Happy birthday, Oscar!

Canada Post, Diana Krall help mark Oscar Peterson’s 80th birthday
For the first time ever, a living Canadian has been honoured with a postage stamp. On Monday hundreds of fans crowded into a downtown Toronto music store to see Canada Post formally unveil its new Oscar Peterson stamp. They also saw Diana Krall and husband Elvis Costello offer their own tribute to Peterson.
It was a special 80th birthday tribute to Canada’s legendary jazz pianist. Peterson said he always considered himself proud to be a Canadian, “But to have the honour of this stamp issued in my likeness goes beyond my wildest dreams.”
Diana Krall told how, as a teenager, she had first seen Peterson performing with Ella Fitzgerald and how it had changed her life. Krall performed a Peterson instrumental with lyrics penned specially by Costello, then led the crowd in a jazzy rendition of Happy Birthday.

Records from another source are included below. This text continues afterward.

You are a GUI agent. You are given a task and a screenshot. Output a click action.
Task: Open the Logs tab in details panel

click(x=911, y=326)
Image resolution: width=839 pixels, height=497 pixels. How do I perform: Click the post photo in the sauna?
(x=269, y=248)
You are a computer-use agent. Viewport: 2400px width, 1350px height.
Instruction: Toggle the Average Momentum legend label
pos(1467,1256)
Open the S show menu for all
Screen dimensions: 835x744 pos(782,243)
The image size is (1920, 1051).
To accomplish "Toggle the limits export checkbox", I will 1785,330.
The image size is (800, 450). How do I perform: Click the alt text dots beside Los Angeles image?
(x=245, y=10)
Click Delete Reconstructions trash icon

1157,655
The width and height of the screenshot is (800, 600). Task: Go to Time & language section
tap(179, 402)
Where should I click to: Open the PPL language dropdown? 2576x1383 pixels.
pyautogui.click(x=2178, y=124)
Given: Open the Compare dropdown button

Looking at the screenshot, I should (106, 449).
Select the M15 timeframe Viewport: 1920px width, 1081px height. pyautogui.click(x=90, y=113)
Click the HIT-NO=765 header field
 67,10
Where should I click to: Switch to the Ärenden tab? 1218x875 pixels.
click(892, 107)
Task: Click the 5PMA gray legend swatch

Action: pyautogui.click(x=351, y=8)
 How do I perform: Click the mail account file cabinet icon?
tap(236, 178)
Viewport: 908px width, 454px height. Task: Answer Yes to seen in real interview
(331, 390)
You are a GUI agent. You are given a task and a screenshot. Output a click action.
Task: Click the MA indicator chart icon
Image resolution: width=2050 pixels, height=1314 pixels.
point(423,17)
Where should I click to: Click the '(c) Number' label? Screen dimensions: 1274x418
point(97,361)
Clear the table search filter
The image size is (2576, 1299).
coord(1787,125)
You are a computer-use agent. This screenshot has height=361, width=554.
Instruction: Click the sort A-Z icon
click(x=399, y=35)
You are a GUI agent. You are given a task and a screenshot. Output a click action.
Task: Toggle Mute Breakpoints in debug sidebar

After the cake cutting, Peterson surprised everyone by playing a number he wrote entitled Requiem, which he called a tribute to the many jazz artists who have died in recent years.
The 50-cent stamp, a large version of which was presented to Peterson, bears a sepia-coloured photo of the smiling musician with a keyboard motif behind him. He said he didn’t have much room left on his wall for awards, but would definitely find room for this one.
Four million of the stamps and 500,000 souvenir sheets have been printed and went on sale immediately. After a 50-year career in music, Peterson is regarded as one of the world’s greatest jazz pianists.
He first learned music from his father, a West Indian immigrant who worked at CN Rail as a porter. Early breaks came when he won a CBC Radio amateur contest, followed by appearances on the Happy Gang variety show.
Peterson was discovered performing in a Montreal club in the 1940s, played Carnegie Hall in 1949 and has performed with the likes of Louis Armstrong, Count Basie, Charlie Parker and Duke Ellington. He’s recorded more than 300 albums. He was made a Companion of the Order of Canada in 1984, has two Juno Awards and seven Grammys — including the 1997 Lifetime Achievement Award — as well as several honorary doctorates from educational institutions in both Canada and the United States.